Mes premiers contacts avec Hull

21 05 2009

J’aimerais bien écrire sur Hull, mais je n’y suis allé qu’à quatre ou cinq reprises. C’est peu pour connaître une ville. Mes premiers contacts avec cette ville furent, disons, brutaux. La deuxième fois que j’y ai mis les pieds, j’aidais Steph à se trouver un logement abordable.

Alors que nous nous promenions tranquillement, ma copine, nos deux chiens et moi, dans le paisible quartier Île-de-Hull, communément appelé le Vieux-Hull, un couple dans la mi-trentaine est sorti précipitamment d’une taverne. L’homme criait des insultes à la femme. La femme lui répondait en utilisant le même ton sympathique. Si j’ai bien compris, celui-ci était le père de l’enfant de celle-ci et, visiblement, leur relation n’était pas au beau fixe. L’homme ne voulait pas payer les couches du poupon ou quelque chose comme ça. Enfin, la scène s’est poursuivie dans un stationnement près de l’endroit où nous nous trouvions. La femme tentait de regagner une voiture. Au moment où elle a tenté d’ouvrir la portière de la voiture, l’homme est intervenu en refermant brutalement la portière. Leurs cris ont alors gagné en volume. L’homme semblait vraiment en colère. Il me sembla qu’il voulait la frapper ou du moins la bousculer.
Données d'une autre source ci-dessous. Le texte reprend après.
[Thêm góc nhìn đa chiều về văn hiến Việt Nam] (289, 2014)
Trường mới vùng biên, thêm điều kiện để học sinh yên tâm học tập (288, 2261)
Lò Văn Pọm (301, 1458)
C’est alors que je suis intervenu dans cette chicane de ménage : « Hey! oh! Arrêter! ». L’homme en furie se retourna vers moi les yeux rouge sang. Il n’avait pas apprécié mon intervention. Il m’a envoyé promener. Pendant qu’il me proférait quelques insultes bien articulées, la femme ouvrit la portière de la voiture, s’y engouffra et déguerpie. Bon, mon intervention était une réussite. Je pouvais poursuivre mon chemin. L’homme ne l’entendait pas ainsi. Il a foncé vers moi en me criant des noms. Il était, semble-t-il, en désaccord avec la justesse de ma collaboration à la scène. Il me l’a craché au visage. J’ai tenté de lui expliquer le pourquoi de ma réplique, mais il n’écoutait rien. Je n’ai pas su utiliser le bon ton pour qu’il comprenne. Il était toujours aussi mécontent. Il voulait s’en prendre à mon intégrité physique et à celle de mes chiens. Hein? Je ne comprenais plus. Que venait faire mes chiens dans cette histoire? Je l’ai laissé achever son exposé. Une fois terminé, il s’est retourné et s’en est allé vers la taverne. En grognant. Peut-être tentait-il ainsi de discuter avec mes chiens? Je n’ai jamais su et je n’ai pas osé lui demander.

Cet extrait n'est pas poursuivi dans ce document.